◆ **Task list**
1 - Summarize the text about the Ghost Fleet of Mallows Bay in two sentences.
2 - According to the text about the Ghost Fleet of Mallows Bay, how many tons of bluewater shipping did American shipyards launch between 1899 and 1915?
3 - Write the next part of the text about the Ghost Fleet of Mallows Bay, starting after its final sentence.
-------- Excerpt --------
The Ghost Fleet Of Mallows Bay
Take a boat down the Potomac, thirty miles south of Washington, D.C., round the bend at Sandy Point, and enter Mallows Bay. Press forward through the shallow waters of the little bay, surrounded by tall, forested ; bluffs; thick algae, smelling of age and rot, will swirl about the prow of your boat as it pushes slowly ahead. The silence may be interrupted only by a great heron I fleeing before you. You are entering an eerie, little-known region populated only by great and hoary relics of generations past. It holds the remains of shipwrecks, more than a hundred of them, disguised by a thick green mantle of vegetation and lying about in utter profusion. What are these giant, decaying wooden behemoths? How did they come to slumber in this backwater of the Potomac, more than 65 miles from the Chesapeake Bay and 150 miles from the Atlantic Ocean?
The story begins on April 2, 1917, the day President Woodrow Wilson issued a national call to arms against imperial Germany. Europe had been at war for more than two and a half years, and America’s new allies were reeling from the devastating onslaught of Germany’s campaign of unrestricted submarine warfare. Now that the United States had joined the fight, it needed to move almost everything required for waging war—men, arms, and supplies of all sorts—across the submarine-infested Atlantic. The logistics were intimidating. Between 1899 and 1915 the shipyards of America had launched only 540,000 tons of bluewater shipping; now, to maintain a large army in Europe and counter the losses imposed by the submarine offensive, the United States would have to build 6,000,000 tons in 18 months. To do so would require the greatest, most innovative and aggressive shipbuilding program in history, surpassing by 50 percent the total production of the Western world between 1899 and 1915.
-------- Supplied material --------
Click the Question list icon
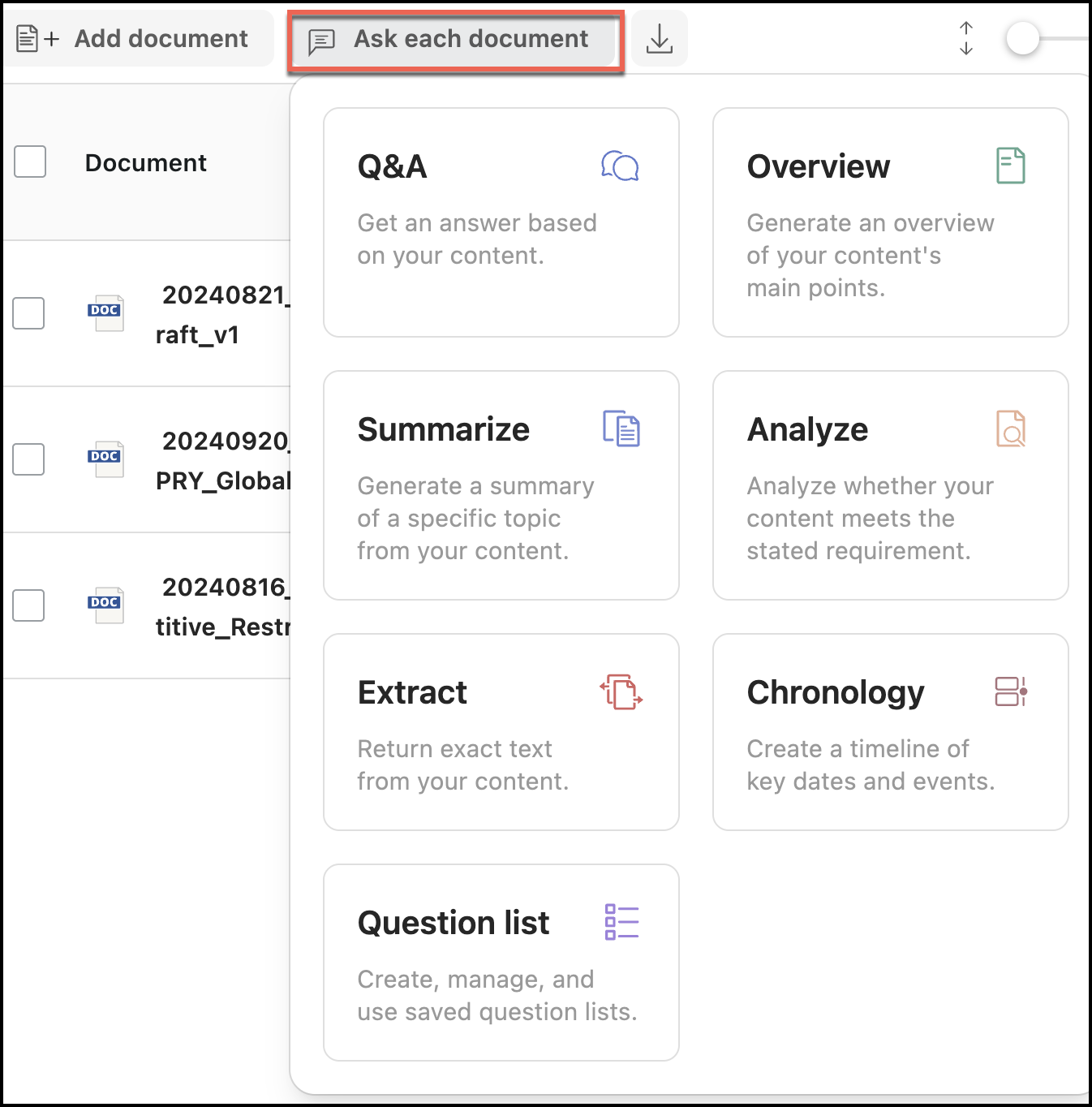 (x=621, y=922)
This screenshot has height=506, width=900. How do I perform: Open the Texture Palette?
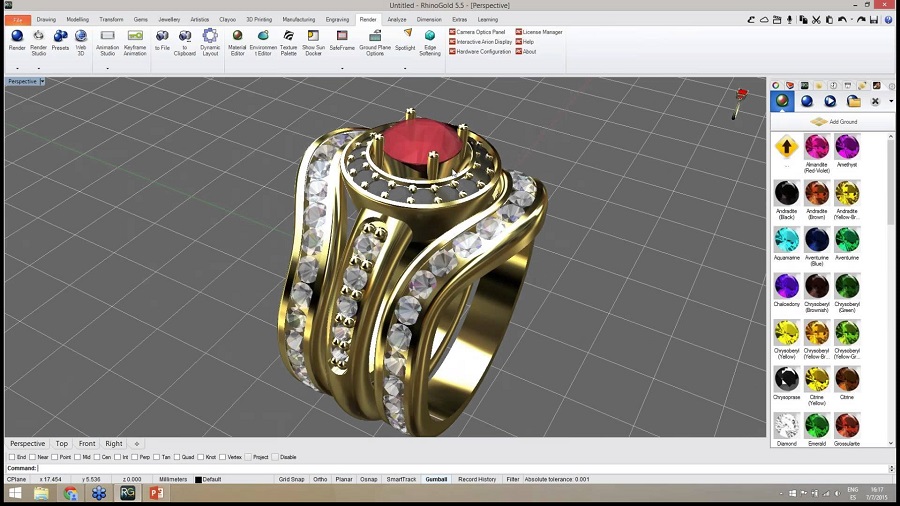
--------
◆ **Responses to the exercise**
1 - Mallows Bay, a shallow bay on the Potomac about thirty miles south of Washington, D.C., holds more than a hundred overgrown wooden shipwrecks. Their story begins on April 2, 1917, when the United States joined the war against Germany and had to build 6,000,000 tons of shipping in 18 months to carry men and supplies across the submarine-infested Atlantic.

2 - 540,000 tons.

3 -
In February 1917 Frederic Augustus Eustis, a wellknown engineer and yachtsman, had submitted a scheme to William Denman, chairman of the infant United States Shipping Board, to meet the emergency need. In lieu of costly steel vessels, Eustis called for the establishment of a large wooden-ship-building program. It would be fast and cheap, it would not tie up shipyards engaged in naval construction, and it could produce vessels with easily trained semiskilled labor faster than German U-boats could sink them.
Denman saw merit in the concept and secured the blessing of President Wilson. The Shipping Board formed the Emergency Fleet Corporation (EFC) to oversee the construction of the ships by private contractors. Gen. George W. Goethals, the famed builder of the Panama Canal, was appointed general manager.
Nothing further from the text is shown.